Magnetic resonance spectroscopy in schizophrenia: methodological issues and findings--part II

Abstract

Magnetic resonance spectroscopy allows investigation of in vivo neurochemical pathology of schizophrenia. "First generation" studies, focusing on phosphorus and proton magnetic resonance spectroscopy, have suggested alterations in membrane phospholipid metabolism and reductions in N-acetyl aspartate in the frontal and temporal lobes. Some discrepancies remain in the literature, perhaps related to the variations in medication status and phase of illness in the patients examined, as well as in magnetic resonance spectroscopy methodology; the pathophysiologic significance of the findings also remains unclear.

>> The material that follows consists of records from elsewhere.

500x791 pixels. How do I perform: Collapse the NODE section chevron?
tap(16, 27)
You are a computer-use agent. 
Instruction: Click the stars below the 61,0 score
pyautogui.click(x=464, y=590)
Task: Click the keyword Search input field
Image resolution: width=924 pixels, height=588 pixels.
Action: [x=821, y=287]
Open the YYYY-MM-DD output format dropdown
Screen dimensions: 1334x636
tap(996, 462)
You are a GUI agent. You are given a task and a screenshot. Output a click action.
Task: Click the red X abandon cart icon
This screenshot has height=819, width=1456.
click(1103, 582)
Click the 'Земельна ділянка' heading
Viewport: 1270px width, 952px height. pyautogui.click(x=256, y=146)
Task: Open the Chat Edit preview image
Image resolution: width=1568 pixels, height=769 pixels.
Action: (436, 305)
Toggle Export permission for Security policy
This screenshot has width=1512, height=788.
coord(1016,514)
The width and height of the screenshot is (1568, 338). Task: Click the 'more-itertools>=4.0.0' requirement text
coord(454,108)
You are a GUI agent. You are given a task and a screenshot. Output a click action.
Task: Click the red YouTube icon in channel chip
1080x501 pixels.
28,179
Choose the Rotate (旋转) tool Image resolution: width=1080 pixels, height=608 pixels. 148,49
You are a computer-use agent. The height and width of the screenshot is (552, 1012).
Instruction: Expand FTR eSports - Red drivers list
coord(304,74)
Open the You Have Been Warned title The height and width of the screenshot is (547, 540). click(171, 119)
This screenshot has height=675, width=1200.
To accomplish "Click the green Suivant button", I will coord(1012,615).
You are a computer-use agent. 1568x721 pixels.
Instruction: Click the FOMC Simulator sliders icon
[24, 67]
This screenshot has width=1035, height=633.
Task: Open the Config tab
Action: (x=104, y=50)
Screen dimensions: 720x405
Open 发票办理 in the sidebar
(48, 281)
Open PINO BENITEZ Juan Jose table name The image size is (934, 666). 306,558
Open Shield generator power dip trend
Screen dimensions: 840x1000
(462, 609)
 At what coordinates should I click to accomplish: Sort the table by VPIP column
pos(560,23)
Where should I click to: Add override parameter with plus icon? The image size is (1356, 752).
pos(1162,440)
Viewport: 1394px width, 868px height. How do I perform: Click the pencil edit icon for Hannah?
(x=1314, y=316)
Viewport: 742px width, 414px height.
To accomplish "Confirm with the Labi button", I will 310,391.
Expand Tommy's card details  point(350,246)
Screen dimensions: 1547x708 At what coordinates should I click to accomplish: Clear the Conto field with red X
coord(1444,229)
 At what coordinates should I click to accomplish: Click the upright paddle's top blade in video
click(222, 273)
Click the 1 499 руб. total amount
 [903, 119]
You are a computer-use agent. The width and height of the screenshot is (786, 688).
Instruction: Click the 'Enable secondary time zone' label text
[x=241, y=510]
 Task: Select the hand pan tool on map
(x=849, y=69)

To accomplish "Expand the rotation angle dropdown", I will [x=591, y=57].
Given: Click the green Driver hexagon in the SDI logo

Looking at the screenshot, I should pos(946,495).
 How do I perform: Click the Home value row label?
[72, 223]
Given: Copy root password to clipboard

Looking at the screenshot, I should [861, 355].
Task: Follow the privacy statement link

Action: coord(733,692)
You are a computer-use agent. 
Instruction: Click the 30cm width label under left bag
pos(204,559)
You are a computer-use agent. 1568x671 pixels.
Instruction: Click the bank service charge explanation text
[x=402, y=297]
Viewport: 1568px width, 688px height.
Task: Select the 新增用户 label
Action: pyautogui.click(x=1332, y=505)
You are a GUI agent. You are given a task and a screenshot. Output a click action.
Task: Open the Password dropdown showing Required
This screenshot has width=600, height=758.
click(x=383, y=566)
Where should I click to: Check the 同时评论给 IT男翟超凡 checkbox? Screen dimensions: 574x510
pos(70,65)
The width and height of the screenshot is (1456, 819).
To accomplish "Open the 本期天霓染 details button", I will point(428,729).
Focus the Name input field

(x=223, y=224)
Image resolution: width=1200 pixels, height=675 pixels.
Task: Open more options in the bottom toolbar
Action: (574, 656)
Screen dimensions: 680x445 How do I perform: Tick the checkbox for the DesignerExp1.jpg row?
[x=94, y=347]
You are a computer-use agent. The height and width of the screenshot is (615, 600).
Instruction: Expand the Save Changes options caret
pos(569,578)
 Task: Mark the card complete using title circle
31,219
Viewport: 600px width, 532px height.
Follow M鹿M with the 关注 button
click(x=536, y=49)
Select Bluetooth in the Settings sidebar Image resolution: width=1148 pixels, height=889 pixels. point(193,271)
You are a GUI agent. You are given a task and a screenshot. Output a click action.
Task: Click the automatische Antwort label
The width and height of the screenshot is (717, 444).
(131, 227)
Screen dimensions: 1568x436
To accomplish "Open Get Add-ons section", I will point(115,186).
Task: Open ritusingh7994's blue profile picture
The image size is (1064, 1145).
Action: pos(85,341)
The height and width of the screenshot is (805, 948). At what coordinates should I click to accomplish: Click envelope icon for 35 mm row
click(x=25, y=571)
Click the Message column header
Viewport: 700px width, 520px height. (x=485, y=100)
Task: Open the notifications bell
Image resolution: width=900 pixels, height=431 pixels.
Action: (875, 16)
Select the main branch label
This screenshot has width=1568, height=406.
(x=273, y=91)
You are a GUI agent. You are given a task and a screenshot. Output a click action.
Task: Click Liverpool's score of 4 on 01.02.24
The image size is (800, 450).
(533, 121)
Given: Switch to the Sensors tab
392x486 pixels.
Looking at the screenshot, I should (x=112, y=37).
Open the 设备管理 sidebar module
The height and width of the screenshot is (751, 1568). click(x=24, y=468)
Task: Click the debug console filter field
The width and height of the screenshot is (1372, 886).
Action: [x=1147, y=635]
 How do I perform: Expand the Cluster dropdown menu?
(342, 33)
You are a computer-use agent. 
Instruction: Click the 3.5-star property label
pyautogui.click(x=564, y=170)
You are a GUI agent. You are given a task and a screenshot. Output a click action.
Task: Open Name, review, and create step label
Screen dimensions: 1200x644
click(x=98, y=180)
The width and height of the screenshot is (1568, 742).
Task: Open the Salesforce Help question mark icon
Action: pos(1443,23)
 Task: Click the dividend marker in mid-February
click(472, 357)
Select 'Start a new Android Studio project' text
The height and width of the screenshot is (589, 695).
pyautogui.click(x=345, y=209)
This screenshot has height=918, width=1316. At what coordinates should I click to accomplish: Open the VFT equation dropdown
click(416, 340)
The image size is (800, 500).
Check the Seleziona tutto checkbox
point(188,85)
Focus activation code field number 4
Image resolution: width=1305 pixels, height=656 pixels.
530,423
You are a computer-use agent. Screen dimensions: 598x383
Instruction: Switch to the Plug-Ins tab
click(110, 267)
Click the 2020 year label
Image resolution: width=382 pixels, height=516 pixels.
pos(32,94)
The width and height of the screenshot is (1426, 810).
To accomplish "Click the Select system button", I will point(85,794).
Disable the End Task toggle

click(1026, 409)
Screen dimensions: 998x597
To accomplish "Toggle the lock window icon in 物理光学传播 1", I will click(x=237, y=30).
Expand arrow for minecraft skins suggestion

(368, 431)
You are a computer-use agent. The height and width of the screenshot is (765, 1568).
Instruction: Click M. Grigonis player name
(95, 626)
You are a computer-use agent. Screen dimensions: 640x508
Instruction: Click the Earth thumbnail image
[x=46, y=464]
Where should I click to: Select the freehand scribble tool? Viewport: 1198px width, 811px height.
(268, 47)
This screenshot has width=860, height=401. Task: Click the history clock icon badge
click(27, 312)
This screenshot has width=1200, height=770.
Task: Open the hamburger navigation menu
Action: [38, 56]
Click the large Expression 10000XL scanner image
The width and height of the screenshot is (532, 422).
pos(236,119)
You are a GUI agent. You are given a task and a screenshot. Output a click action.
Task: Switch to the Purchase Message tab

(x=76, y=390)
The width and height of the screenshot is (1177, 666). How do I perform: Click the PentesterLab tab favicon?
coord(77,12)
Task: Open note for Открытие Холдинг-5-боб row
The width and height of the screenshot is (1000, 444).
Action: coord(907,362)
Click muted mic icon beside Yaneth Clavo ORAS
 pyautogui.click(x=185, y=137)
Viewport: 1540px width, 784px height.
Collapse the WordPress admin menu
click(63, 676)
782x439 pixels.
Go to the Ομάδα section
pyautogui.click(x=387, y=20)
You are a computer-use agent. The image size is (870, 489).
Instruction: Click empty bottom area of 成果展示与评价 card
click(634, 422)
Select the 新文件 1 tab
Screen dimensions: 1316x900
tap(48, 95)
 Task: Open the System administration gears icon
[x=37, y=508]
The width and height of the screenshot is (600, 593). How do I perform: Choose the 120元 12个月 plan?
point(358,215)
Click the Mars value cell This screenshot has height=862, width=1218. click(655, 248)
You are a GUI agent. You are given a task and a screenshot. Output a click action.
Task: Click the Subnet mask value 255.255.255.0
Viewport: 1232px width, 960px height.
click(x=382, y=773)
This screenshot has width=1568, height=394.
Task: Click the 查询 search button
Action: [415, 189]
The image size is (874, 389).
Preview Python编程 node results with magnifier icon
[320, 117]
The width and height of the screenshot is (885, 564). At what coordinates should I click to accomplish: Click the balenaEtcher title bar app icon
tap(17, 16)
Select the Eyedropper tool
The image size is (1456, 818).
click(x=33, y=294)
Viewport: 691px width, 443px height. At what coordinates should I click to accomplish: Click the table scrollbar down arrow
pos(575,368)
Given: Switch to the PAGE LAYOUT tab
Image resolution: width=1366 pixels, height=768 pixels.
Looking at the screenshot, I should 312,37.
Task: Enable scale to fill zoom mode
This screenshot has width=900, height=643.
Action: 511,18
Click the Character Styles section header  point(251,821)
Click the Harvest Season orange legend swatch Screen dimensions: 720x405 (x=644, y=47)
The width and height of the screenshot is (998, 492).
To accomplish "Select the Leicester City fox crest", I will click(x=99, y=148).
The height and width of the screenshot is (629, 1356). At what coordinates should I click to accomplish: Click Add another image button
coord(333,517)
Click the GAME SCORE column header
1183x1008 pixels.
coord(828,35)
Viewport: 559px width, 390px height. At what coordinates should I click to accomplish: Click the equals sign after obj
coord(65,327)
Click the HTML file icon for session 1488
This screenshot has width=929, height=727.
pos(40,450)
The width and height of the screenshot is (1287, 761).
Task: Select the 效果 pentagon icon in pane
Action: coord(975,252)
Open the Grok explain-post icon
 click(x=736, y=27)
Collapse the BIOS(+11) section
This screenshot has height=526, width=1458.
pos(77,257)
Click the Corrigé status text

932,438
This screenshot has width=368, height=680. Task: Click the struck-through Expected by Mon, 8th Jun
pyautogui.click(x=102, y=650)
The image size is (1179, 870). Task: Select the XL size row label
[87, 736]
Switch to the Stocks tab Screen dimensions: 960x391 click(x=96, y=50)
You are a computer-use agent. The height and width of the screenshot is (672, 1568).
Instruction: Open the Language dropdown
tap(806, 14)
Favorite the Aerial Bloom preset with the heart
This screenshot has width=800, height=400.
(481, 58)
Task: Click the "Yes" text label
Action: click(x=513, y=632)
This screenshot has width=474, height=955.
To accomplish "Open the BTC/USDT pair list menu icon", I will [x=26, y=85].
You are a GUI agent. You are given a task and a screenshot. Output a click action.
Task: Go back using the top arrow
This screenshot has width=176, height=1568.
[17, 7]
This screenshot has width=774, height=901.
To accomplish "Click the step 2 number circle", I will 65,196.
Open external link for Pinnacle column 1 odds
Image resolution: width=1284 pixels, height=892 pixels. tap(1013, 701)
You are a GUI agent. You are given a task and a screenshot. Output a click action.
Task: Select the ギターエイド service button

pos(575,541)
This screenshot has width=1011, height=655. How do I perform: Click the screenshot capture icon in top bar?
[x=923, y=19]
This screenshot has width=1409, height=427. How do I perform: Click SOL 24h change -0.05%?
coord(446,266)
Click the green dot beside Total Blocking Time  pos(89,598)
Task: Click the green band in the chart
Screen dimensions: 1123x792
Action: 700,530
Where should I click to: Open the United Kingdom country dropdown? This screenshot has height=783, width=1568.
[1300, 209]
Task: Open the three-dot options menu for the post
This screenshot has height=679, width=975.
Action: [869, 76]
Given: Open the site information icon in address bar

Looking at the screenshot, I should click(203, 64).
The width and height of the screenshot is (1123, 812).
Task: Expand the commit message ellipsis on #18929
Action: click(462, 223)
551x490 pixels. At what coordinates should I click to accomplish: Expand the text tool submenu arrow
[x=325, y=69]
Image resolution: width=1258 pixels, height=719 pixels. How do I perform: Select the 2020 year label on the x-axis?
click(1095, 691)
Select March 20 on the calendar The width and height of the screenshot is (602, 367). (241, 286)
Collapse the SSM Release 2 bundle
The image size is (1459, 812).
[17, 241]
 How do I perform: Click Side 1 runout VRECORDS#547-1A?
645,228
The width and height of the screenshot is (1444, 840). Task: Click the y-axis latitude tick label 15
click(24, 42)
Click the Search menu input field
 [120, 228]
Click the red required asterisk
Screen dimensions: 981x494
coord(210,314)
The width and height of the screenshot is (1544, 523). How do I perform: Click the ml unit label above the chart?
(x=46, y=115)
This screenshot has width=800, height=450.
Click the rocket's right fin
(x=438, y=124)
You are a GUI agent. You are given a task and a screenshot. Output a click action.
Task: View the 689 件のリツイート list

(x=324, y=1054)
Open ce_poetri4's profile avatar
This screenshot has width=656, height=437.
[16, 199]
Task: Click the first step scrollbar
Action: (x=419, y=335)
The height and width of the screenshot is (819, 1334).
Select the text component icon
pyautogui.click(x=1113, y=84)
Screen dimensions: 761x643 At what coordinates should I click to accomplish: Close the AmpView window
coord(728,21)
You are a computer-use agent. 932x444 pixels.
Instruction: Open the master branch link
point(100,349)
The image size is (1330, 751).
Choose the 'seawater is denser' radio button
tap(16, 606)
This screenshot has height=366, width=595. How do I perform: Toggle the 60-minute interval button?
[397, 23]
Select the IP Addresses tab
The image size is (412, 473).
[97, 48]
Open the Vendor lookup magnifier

Technologic advances in magnetic resonance spectroscopy in recent years have expanded the potential to measure several other metabolites of interest such as the neurotransmitters glutamate and gamma-aminobutyric acid and macromolecules such as membrane phospholipids and synaptic proteins. Issues of sensitivity, specificity, measurement reliability, and functional significance of the magnetic resonance spectroscopy findings need to be further clarified. The noninvasive nature of magnetic resonance spectroscopy allows longitudinal studies of schizophrenia both in its different phases and among individuals at genetic risk for this illness. Future studies also need to address confounds of prior treatment and illness chronicity, take advantage of current pathophysiologic models of schizophrenia, and be hypothesis driven.